When you measure zero volts, it could be the MOSFET is set to the disconnect state. The pack that measures 1.5V, the protection has likely not triggered and it's still open for business (even though too low to charge by an intelligent charger).

Paul

Reply to
Paul

In the end after trying various UK suppliers, mainly RC model shops I managed to track down the exact battery required and it looked like I would have to import them from China myself. The only problem is nobody was prepared to import them in to the UK. Anyway by pure luck after modifying my search criteria I managed to secure some on Amazon, only snag they would not be delivered till the end of June. Yesterday the camels must have made it along the Silk Road and they arrived and were delivered to by my favourite courier (not) - Hermes.

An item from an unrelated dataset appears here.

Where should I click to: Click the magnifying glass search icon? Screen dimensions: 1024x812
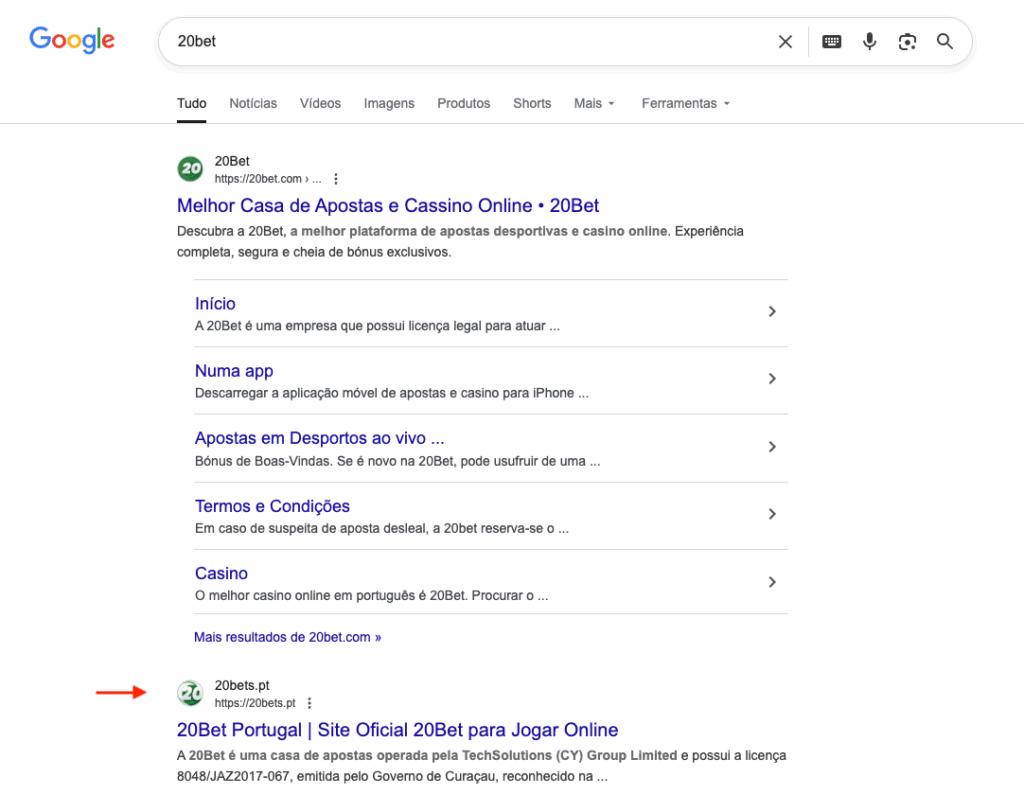click(945, 42)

Now the irony of this situation is that the year before I bought one of those emergency battery power packs, the type used to charge up phones and tablets, for a friend and could not get anyone to legally deliver it, including Hermes. The restricted items list that RM and couriers have just seems to be an arse covering policy throwing the onus on the customer because they are obviously not enforcing it and they must know that these items are still being shipped, mobile phones just for a starters. So for 99.9% of the time people are shipping restricted items until eventually some depot or a van goes up in flames and for some unfortunate sap the shit will hit the fan.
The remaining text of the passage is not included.